Moreover, the contribution of Transport to Spain’s overall inflation is slightly lower than in the euro area or in France and Italy, at 0.4 percentage points, compared with 0.6 percentage points in the euro area as a whole. This difference reflects not only slower price growth but also the lower weight of transport components in Spain, at 7.6% versus 10.2% for the EMU measures.
In Germany, public transport subsidies have led to a 60% annual reduction in combined passenger transport prices, leaving the Transport sub-index’s contribution to general inflation almost zero in June and July, compared to 0.8 points in May, as explained by the Bank of Spain.

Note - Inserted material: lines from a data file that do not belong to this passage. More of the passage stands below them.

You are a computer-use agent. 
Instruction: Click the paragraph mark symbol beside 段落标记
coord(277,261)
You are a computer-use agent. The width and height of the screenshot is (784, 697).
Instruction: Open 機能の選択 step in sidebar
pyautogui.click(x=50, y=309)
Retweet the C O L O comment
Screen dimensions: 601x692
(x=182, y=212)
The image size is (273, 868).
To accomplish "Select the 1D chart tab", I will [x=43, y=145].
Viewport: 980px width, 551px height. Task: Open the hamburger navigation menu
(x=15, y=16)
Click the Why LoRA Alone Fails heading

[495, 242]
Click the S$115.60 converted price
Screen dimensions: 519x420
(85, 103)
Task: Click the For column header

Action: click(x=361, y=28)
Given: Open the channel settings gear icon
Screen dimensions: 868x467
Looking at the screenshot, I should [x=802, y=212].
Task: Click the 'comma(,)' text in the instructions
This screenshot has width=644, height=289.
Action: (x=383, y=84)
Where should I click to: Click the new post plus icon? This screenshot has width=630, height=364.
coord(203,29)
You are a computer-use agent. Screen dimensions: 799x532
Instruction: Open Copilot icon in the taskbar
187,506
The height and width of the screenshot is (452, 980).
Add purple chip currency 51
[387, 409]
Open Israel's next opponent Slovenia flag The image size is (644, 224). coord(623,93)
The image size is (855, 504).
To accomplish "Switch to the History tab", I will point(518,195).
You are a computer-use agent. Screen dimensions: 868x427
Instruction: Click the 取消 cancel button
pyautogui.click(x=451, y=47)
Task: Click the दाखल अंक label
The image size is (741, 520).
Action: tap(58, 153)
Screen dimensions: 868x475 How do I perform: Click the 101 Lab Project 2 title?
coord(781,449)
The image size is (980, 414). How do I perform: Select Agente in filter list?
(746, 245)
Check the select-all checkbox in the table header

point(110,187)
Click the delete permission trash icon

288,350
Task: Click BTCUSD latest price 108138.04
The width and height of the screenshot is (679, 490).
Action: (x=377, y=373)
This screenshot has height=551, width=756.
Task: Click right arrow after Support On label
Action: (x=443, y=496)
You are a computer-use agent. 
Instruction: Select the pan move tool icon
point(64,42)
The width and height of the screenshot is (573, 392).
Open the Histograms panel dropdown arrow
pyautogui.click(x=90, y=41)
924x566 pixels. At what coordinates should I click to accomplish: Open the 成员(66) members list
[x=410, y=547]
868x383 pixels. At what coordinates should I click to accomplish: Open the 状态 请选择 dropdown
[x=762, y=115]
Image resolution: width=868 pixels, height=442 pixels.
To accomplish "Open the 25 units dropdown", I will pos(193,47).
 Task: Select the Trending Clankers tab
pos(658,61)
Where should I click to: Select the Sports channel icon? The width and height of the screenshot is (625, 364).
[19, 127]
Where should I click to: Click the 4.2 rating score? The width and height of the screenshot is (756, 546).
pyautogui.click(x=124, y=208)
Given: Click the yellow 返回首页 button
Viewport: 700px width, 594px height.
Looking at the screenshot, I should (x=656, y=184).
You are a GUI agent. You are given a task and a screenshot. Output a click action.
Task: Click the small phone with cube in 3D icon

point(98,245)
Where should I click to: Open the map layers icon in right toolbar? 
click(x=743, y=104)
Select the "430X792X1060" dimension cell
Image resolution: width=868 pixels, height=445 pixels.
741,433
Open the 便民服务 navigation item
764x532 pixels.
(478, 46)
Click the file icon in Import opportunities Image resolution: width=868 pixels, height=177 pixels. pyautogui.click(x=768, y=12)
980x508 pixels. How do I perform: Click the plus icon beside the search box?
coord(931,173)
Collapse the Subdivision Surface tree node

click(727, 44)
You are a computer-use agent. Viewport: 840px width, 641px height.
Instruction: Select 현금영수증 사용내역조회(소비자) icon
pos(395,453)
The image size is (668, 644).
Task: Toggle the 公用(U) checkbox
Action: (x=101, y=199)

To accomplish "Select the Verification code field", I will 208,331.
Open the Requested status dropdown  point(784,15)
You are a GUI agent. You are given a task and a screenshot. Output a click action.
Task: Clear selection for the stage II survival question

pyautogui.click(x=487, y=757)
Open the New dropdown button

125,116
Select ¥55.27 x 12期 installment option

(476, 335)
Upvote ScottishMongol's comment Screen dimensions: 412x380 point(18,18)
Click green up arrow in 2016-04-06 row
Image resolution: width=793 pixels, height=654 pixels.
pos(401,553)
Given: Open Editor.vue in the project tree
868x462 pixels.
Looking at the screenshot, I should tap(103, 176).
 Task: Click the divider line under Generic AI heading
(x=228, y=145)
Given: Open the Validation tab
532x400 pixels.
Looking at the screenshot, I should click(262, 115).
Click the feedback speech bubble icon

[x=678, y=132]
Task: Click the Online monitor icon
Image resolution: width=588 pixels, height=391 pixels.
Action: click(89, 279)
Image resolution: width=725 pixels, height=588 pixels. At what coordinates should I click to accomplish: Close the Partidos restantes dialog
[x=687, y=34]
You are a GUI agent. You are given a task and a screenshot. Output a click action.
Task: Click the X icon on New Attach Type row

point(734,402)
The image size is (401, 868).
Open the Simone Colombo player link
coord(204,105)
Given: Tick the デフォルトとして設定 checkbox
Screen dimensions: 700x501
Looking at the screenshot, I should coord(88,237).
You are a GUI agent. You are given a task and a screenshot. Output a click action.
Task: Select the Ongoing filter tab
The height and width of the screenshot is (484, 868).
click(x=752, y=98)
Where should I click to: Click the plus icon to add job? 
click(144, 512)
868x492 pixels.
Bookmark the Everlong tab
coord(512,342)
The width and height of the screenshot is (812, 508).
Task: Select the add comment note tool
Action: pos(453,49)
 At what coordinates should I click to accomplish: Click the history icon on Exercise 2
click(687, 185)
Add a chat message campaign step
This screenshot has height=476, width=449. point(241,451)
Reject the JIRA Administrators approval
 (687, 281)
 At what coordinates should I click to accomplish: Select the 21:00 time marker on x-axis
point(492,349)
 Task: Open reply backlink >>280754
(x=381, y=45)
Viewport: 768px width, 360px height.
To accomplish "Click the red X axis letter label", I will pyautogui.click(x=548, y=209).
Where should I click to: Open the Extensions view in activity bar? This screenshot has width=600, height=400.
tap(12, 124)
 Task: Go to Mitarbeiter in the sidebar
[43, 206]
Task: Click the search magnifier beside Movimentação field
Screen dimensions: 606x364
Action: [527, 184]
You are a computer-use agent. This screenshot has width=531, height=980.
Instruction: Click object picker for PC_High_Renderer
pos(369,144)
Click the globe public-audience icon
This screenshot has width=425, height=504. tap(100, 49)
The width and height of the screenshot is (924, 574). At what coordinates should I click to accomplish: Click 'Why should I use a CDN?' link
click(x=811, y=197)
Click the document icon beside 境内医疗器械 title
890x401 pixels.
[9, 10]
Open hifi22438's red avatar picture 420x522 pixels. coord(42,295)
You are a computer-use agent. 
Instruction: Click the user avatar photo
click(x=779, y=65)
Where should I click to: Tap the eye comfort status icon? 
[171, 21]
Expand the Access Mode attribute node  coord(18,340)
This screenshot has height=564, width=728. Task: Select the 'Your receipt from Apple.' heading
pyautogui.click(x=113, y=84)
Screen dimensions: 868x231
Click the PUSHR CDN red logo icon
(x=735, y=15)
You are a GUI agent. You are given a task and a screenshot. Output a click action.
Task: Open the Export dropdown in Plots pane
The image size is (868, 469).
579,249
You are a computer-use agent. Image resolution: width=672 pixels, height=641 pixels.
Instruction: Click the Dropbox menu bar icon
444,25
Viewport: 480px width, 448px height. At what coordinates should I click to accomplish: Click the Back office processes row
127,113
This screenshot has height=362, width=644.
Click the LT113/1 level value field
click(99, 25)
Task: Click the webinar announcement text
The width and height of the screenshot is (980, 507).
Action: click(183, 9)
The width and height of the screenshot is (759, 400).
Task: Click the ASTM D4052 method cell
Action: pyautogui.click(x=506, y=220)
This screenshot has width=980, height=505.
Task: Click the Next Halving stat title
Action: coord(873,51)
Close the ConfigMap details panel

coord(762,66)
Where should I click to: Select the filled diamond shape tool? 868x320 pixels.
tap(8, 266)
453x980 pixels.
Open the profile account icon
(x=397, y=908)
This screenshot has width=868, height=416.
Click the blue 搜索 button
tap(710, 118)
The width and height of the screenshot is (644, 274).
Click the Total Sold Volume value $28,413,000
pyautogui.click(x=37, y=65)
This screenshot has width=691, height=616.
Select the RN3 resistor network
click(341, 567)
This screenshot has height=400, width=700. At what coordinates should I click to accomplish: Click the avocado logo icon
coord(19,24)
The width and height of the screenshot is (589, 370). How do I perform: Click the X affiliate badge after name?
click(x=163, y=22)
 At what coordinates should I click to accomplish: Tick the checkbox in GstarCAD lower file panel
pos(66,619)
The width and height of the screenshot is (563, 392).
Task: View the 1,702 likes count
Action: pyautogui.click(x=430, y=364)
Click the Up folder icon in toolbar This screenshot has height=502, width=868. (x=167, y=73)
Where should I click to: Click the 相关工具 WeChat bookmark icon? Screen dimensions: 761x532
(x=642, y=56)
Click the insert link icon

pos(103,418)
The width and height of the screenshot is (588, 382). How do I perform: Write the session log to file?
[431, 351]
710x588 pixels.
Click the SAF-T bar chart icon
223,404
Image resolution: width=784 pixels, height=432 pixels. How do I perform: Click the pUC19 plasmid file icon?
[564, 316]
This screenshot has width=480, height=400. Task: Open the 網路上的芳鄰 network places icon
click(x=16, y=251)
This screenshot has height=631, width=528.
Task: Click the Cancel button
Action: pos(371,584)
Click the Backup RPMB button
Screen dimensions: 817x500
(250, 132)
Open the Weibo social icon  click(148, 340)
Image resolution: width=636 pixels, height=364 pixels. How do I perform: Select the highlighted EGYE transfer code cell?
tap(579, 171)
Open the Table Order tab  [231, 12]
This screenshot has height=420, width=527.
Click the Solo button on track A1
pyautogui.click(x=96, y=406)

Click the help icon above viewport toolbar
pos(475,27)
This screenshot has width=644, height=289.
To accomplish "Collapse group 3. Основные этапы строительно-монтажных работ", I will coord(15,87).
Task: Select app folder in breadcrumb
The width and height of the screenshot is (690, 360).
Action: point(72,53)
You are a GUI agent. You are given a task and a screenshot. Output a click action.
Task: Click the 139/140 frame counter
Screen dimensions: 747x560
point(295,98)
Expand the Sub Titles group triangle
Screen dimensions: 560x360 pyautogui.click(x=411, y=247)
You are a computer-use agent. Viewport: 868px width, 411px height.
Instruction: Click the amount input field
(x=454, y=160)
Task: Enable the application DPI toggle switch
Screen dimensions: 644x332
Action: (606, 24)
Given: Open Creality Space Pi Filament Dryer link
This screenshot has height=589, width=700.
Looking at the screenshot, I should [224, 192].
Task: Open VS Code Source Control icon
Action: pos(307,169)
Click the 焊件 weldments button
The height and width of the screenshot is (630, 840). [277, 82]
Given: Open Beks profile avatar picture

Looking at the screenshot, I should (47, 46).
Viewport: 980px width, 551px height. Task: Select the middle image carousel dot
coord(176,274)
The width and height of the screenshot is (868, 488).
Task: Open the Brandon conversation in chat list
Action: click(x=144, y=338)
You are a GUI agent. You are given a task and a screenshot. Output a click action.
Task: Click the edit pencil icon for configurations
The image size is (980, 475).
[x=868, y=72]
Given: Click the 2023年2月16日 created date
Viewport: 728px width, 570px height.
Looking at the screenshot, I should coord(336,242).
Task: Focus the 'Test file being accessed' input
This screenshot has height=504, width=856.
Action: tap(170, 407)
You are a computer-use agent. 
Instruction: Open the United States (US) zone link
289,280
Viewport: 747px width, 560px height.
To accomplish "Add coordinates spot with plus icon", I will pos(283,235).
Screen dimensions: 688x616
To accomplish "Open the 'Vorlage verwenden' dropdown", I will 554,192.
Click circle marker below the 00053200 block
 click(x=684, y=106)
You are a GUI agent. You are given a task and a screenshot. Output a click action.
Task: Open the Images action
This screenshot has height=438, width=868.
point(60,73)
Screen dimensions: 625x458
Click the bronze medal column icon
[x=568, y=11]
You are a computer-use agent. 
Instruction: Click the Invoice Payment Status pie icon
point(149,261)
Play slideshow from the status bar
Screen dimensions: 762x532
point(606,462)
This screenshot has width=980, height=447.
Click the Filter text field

Factors behind the rise in core inflation
Key drivers identified by the Bank of Spain for the rise in core inflation include higher costs for raw materials, increased housing expenditure, ongoing bottlenecks, reopening effects, and price dynamics that outpace the target for expenditure.
The Bank of Spain notes that the persistence of these gains in the most stable inflation components remains uncertain. It argues that a relatively modest response in wages and operating margins to current inflationary pressures will be essential to prevent persistent inflationary forces and the risk of runaway dynamics (Bank of Spain).